#### [Records contained in a dataset]

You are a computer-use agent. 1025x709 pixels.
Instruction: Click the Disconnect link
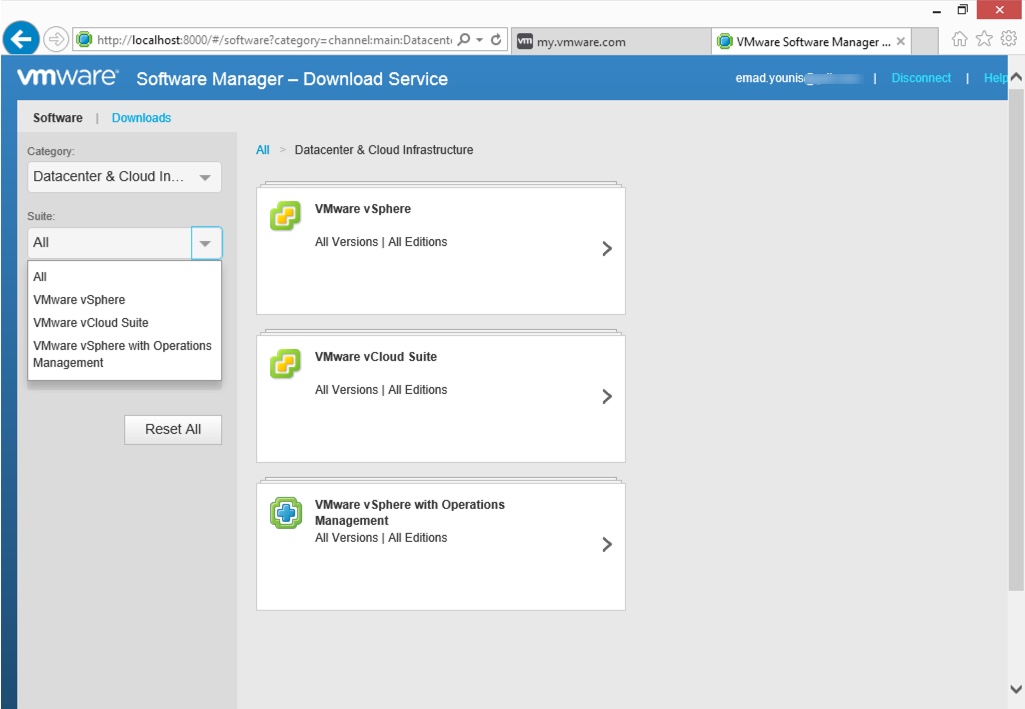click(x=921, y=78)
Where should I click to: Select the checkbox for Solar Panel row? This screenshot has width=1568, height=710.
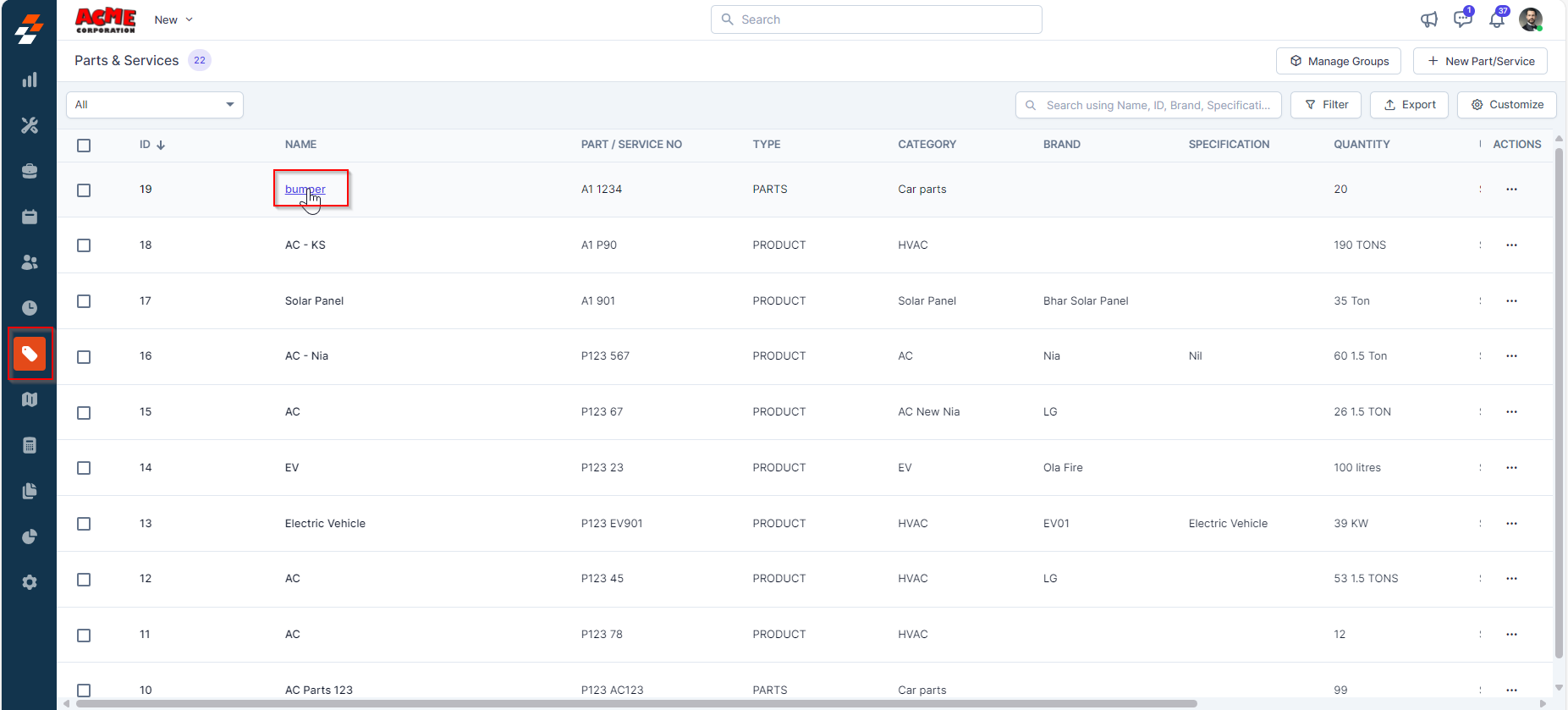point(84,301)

--

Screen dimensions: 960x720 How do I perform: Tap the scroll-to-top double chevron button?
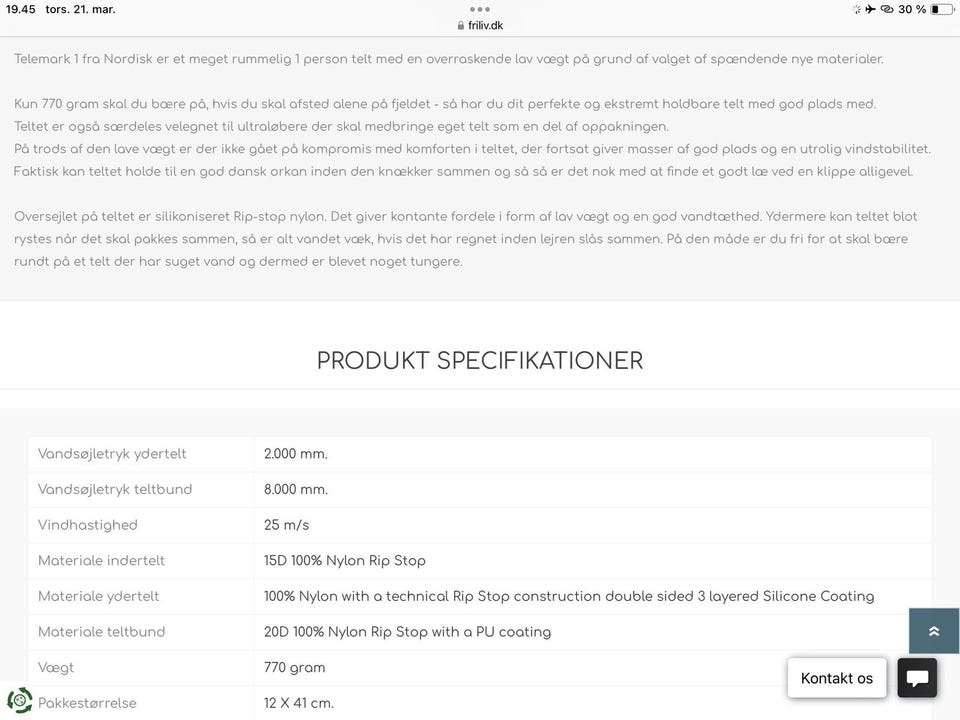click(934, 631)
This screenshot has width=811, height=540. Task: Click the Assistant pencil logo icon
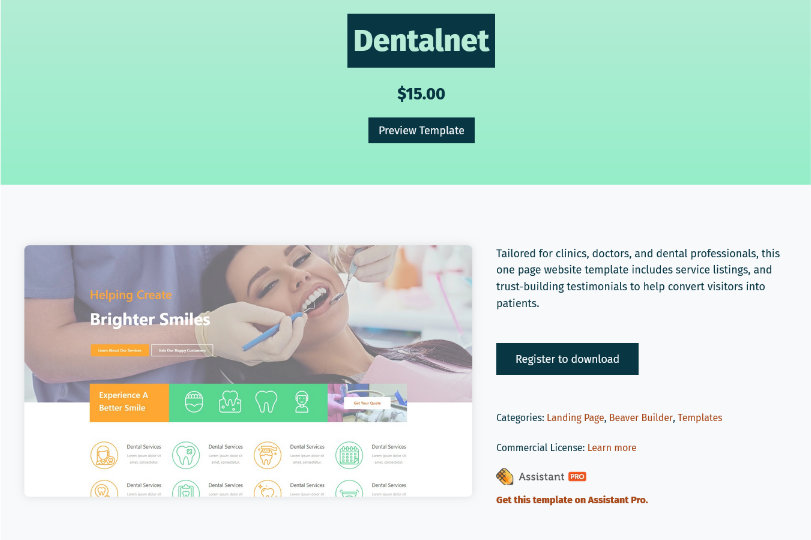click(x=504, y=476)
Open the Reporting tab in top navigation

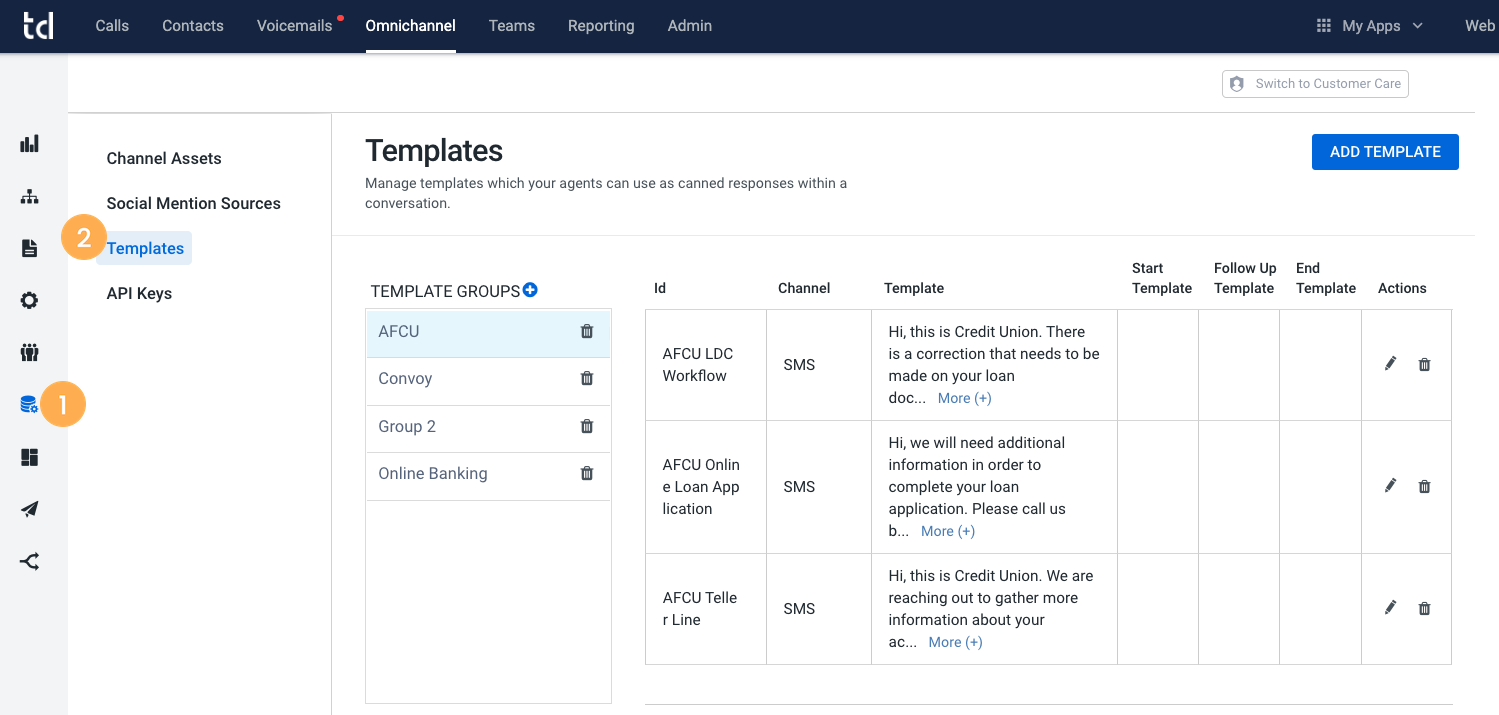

#### [WORK INSTRUCTIONS]
Nothing but the lines above from the one that has "Screen dimensions: 960x720" down to the one that has "Open the Reporting tab in top navigation" belongs in the answer, copied exactly, without pictures.

#### [EXERCISE SOLUTION]
Screen dimensions: 960x720 How do I perform: Tap the scroll-to-top double chevron button?
click(934, 631)
This screenshot has width=811, height=540. Task: Click the Assistant pencil logo icon
click(x=504, y=476)
Open the Reporting tab in top navigation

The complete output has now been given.